La grève de juin-juillet 1994 avait éclaté suite à la décision de faire faire aux ouvriers des semaines de 45 heures durant les mois d'été. C'est aussi pour une augmentation de salaires et l'embauche des intérimaires que la majorité des ouvriers s'étaient mis en grève durant près de trois semaines. Cette grève eut un écho dans les autres entreprises de la région parce que les revendications, de salaires en particulier, étaient aussi celles d'autres travailleurs, mais aussi parce que la direction de l'usine, qui s'appelait alors Uniroyal, avait fait envoyer des nervis pour faire le coup de poing contre les grévistes. Et cela devait provoquer une juste émotion dans la région. Le directeur de l'usine, Richard Cassel, fut ensuite condamné en justice, mais à une peine avec sursis. Depuis, il est devenu directeur du groupe Continental France, une promotion due sans doute à ses agissements de patron de combat. Et c'est ce patron aux méthodes de voyou qui continua à s'attaquer aux grévistes dans les mois qui suivirent la fin du conflit. Il entreprit d'abord une procédure de licenciement contre 19 salariés dont 4 délégués, en prétendant, entre autres choses, que ceux-ci avaient bloqué des camions. Mais ce ne fut que contre deux délégués CGT qu'il put maintenir sa procédure de licenciement. Et finalement, quelques mois plus tard, il ne maintenait sa demande de licenciement que contre notre camarade.

Licencié 8 ans après

Malgré le refus du licenciement par l'inspecteur du travail, le ministre du Travail de l'époque autorisait son licenciement. Un an plus tard, le tribunal administratif d'Amiens annulait cette décision et le camarade retrouvait son poste de travail et ses camarades qu'il n'avait d'ailleurs pas vraiment quittés durant cette année d'agitation, où s'étaient succédé pétitions et débrayages. Malgré un deuxième jugement d'un autre tribunal, la cour administrative d'appel de Douai qui allait encore dans le même sens, la direction continua à faire appel. Et finalement, au bout de huit années, elle finit par obtenir que le Conseil d'État revienne sur les deux jugements précédents, permettant ainsi à la direction de Continental de le licencier. La décision du Conseil d'État n'est cependant pas du tout une " obligation " de licencier, contrairement à ce qu'a prétendu Richard Cassel. C'est la direction qui a décidé de le licencier, et elle seule.

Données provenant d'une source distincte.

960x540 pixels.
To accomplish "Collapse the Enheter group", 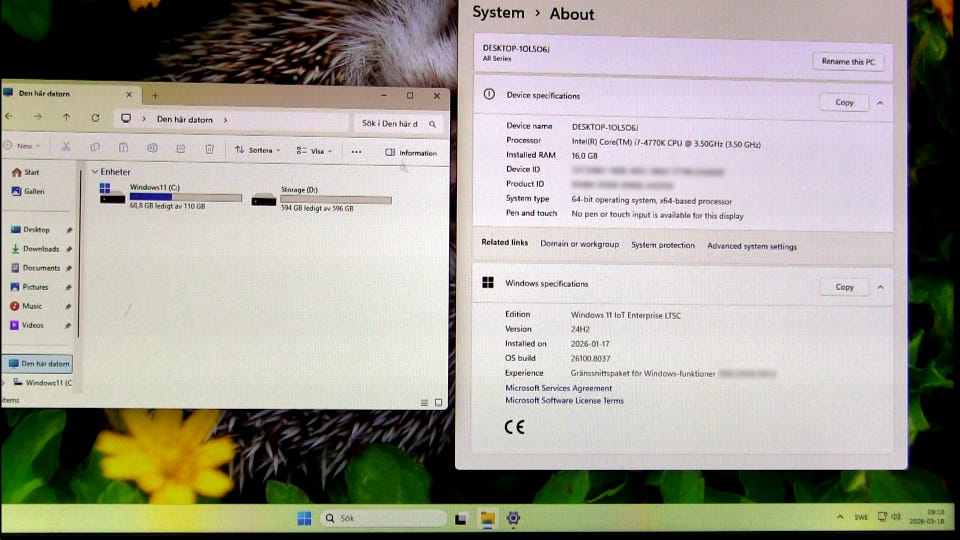I will pyautogui.click(x=94, y=172).
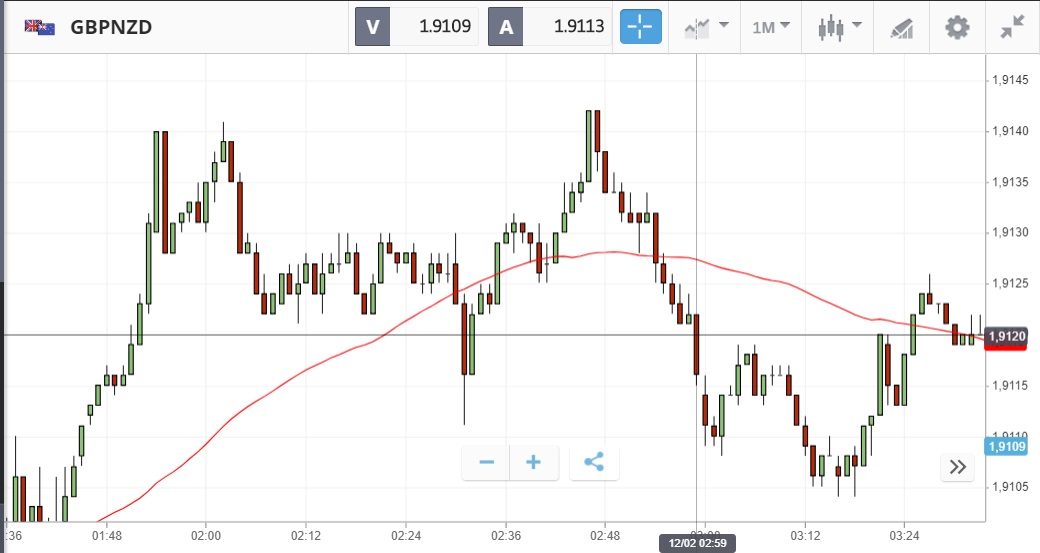Click the blue 1,9109 price label

[x=1006, y=447]
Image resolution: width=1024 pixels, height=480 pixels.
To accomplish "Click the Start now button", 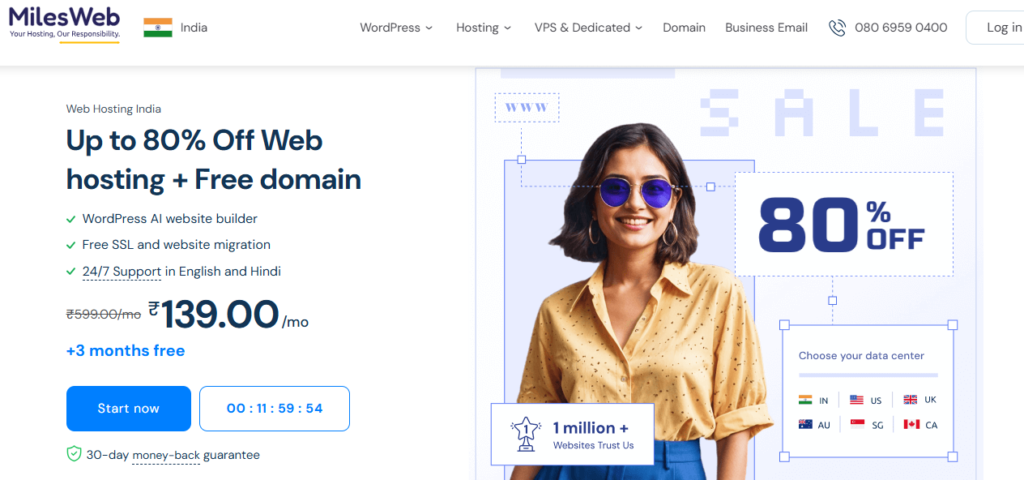I will click(129, 409).
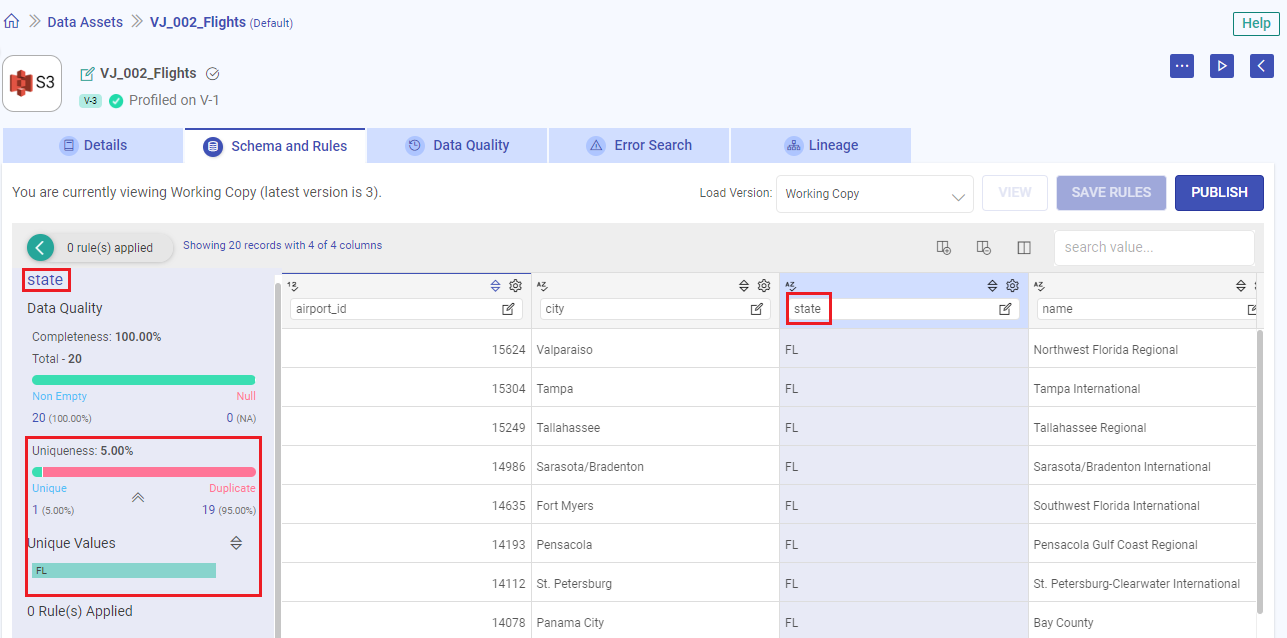This screenshot has height=638, width=1287.
Task: Click the PUBLISH button
Action: [1219, 193]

Une attaque contre tous les travailleurs

Une pétition pour la réintégration de notre camarade et le respect des droits de tous les travailleurs a tout de suite circulé et a déjà été signée par la quasi-totalité du personnel présent durant les mois d'été, où bien entendu les équipes étaient en vacances par roulement. Ce licenciement est en effet une attaque contre le droit de revendiquer, de faire grève, contre le droit des travailleurs d'avoir les représentants qu'ils ont élus. Mais la direction veut aussi essayer de créer une ambiance qui lui permette plus facilement de s'attaquer aux conditions de travail de tous les ouvriers, sans qu'il y ait de remous. Constamment dans cette usine, le patron cherche à licencier des travailleurs malades, handicapés suite à des accidents du travail. La semaine dernière, un jeune travailleur a été licencié sous prétexte de maladie professionnelle. Le patron cherche à aggraver les conditions de travail déjà dures. Ainsi, toujours la semaine dernière, il a fait demander à des travailleurs de l'équipe du matin de rester jusqu'à 16 heures, soit deux heures de travail en plus, à des travailleurs en équipe de nuit de venir à 20 heures, deux heures plus tôt, et cela alors que des intérimaires viennent d'être licenciés. Ces mauvais coups ne passent heureusement pas aussi facilement que le patron le voudrait.

Une partie des travailleurs a bien compris que tous les salariés étaient attaqués, et pas seulement le délégué menacé, et qu'il ne faut donc pas laisser passer ce sale coup. Le 26 août s'est déroulé le premier rassemblement. D'autres initiatives sont prévues. Le combat ne fait que commencer.